Helm: The Kubernetes Package Manager
Helm packages Kubernetes manifests into reusable charts. A chart is a collection of templates that generate Kubernetes YAML based on configurable values:
# Install a chart
helm install my-release stable/nginx-ingress --set controller.replicaCount=3 --set controller.service.type=LoadBalancer
# Upgrade a release
helm upgrade my-release stable/nginx-ingress --set controller.replicaCount=5
# Rollback a release
helm rollback my-release 1
Service Mesh Integration
A service mesh like Istio or Linkerd adds a sidecar proxy to every pod, providing transparent traffic management, observability, and security without changing application code. Key capabilities include:
- Mutual TLS: Automatic encryption between all services
- Traffic splitting: Canary deployments and A/B testing at the mesh level
- Circuit breaking: Prevent cascading failures
- Distributed tracing: Trace requests across service boundaries
For more on resilience patterns like circuit breaking, see Microservices Architecture.

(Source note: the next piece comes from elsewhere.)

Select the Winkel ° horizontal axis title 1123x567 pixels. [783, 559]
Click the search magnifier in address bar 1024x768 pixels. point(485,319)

Production Readiness Checklist
| Category | Item | Why It Matters |
|---|---|---|
| Resources | Set CPU/memory requests and limits | Prevents resource starvation |
| Health | Configure liveness and readiness probes | Enables self-healing |
| Scaling | Set up HorizontalPodAutoscaler | Handles traffic spikes |
| Storage | Use PersistentVolumeClaims for state | Survives pod restarts |
| Security | Use NetworkPolicies and RBAC | Limits blast radius |
| Observability | Export metrics, logs, and traces | Enables debugging |
Kubernetes is a complex system, but its architecture is elegant — a declarative API backed by control loops that continuously reconcile desired state with actual state. Master the core abstractions (Pods, Services, Deployments), understand the control plane, and build from there. Pair Kubernetes with solid CI/CD pipelines and smart deployment strategies to create a platform that can run anything at any scale.